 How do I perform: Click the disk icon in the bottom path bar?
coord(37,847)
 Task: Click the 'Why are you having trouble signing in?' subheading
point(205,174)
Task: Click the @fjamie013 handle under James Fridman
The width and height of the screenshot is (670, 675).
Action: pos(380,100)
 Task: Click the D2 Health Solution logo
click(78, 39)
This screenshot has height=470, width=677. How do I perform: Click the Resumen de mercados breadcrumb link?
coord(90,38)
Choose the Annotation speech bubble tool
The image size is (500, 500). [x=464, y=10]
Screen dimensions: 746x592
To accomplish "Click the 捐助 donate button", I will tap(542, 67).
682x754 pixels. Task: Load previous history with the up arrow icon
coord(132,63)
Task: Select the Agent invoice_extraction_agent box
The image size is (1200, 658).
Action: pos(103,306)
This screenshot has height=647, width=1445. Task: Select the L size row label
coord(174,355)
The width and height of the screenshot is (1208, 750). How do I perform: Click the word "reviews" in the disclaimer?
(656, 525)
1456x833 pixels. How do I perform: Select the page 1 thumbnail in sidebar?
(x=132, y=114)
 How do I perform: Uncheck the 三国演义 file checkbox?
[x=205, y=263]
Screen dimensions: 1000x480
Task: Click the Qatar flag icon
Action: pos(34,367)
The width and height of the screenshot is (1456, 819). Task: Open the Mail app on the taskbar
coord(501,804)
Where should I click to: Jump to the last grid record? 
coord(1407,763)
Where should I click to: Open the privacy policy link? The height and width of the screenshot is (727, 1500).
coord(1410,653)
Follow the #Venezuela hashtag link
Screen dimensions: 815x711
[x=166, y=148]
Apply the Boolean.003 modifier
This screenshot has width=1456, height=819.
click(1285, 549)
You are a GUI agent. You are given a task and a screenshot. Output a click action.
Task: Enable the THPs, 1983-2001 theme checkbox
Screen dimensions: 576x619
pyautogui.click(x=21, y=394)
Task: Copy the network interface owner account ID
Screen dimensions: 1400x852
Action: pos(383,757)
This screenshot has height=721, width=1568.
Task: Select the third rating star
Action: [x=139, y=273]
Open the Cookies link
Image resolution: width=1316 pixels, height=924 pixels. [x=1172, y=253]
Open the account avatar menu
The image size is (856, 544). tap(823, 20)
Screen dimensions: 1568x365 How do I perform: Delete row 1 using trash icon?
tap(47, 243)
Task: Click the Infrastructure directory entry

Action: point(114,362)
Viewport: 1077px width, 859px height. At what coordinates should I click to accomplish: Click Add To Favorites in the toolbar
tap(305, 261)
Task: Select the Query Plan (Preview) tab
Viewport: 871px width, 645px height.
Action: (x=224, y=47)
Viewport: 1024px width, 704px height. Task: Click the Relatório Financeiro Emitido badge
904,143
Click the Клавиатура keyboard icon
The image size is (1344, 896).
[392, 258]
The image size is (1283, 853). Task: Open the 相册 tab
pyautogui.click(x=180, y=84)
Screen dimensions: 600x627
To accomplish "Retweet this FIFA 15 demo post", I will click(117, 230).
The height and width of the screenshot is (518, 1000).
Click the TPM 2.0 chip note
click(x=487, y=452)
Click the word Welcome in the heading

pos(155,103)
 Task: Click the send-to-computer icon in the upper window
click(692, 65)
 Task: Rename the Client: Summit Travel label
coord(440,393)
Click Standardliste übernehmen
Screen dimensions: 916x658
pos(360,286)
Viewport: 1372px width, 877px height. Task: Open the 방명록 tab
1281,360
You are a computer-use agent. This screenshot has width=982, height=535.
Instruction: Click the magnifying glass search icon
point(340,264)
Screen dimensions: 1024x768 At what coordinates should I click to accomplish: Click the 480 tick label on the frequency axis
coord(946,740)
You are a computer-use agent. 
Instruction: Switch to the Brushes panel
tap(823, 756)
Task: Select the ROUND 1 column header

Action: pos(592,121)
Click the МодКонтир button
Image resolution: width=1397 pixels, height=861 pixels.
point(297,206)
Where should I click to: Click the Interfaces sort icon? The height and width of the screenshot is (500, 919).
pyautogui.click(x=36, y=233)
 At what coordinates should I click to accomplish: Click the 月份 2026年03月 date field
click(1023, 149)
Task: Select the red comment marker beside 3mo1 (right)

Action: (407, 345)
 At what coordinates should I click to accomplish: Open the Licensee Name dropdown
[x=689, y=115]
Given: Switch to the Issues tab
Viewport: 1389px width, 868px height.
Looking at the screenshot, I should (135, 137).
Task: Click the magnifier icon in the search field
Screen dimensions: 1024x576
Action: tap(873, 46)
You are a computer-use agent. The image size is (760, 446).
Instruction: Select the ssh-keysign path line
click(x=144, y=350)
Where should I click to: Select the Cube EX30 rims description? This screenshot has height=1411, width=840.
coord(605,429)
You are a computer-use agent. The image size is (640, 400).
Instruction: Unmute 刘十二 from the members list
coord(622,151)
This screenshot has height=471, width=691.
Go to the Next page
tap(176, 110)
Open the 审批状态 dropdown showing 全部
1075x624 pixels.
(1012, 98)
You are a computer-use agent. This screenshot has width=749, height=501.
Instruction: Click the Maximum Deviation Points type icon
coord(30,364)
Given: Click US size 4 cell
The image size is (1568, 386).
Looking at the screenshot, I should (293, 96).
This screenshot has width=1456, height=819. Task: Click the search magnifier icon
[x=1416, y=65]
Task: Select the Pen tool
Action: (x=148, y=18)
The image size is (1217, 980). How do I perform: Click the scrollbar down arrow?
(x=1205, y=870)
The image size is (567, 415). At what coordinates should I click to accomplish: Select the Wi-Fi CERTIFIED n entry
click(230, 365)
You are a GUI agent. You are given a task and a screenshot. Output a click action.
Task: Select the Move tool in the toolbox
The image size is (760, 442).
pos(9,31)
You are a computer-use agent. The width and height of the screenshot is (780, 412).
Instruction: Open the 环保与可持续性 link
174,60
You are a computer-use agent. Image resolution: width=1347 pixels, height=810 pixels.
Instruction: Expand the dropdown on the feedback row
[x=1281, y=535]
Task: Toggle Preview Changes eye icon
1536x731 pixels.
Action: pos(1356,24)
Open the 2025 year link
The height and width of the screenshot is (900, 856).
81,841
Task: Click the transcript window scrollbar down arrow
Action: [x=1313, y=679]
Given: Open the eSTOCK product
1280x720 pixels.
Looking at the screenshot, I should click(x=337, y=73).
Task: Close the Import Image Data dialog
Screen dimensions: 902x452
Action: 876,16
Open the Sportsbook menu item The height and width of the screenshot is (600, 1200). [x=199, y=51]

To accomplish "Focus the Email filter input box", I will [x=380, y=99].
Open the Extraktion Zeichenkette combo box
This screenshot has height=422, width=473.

______

▶ [Görev talimatı]:
Yukarıdaki kayıtların başından "pyautogui.click(x=21, y=394)" geçen satıra kadar olan satırları, iki ucu da dahil, hiç değiştirmeden aynen yazın.

▶ [Görevin cevabı]:
 How do I perform: Click the disk icon in the bottom path bar?
coord(37,847)
 Task: Click the 'Why are you having trouble signing in?' subheading
point(205,174)
Task: Click the @fjamie013 handle under James Fridman
The width and height of the screenshot is (670, 675).
Action: pos(380,100)
 Task: Click the D2 Health Solution logo
click(78, 39)
This screenshot has height=470, width=677. How do I perform: Click the Resumen de mercados breadcrumb link?
coord(90,38)
Choose the Annotation speech bubble tool
The image size is (500, 500). [x=464, y=10]
Screen dimensions: 746x592
To accomplish "Click the 捐助 donate button", I will tap(542, 67).
682x754 pixels. Task: Load previous history with the up arrow icon
coord(132,63)
Task: Select the Agent invoice_extraction_agent box
The image size is (1200, 658).
Action: pos(103,306)
This screenshot has height=647, width=1445. Task: Select the L size row label
coord(174,355)
The width and height of the screenshot is (1208, 750). How do I perform: Click the word "reviews" in the disclaimer?
(656, 525)
1456x833 pixels. How do I perform: Select the page 1 thumbnail in sidebar?
(x=132, y=114)
 How do I perform: Uncheck the 三国演义 file checkbox?
[x=205, y=263]
Screen dimensions: 1000x480
Task: Click the Qatar flag icon
Action: pos(34,367)
The width and height of the screenshot is (1456, 819). Task: Open the Mail app on the taskbar
coord(501,804)
Where should I click to: Jump to the last grid record? 
coord(1407,763)
Where should I click to: Open the privacy policy link? The height and width of the screenshot is (727, 1500).
coord(1410,653)
Follow the #Venezuela hashtag link
Screen dimensions: 815x711
[x=166, y=148]
Apply the Boolean.003 modifier
This screenshot has width=1456, height=819.
click(1285, 549)
You are a GUI agent. You are given a task and a screenshot. Output a click action.
Task: Enable the THPs, 1983-2001 theme checkbox
Screen dimensions: 576x619
pyautogui.click(x=21, y=394)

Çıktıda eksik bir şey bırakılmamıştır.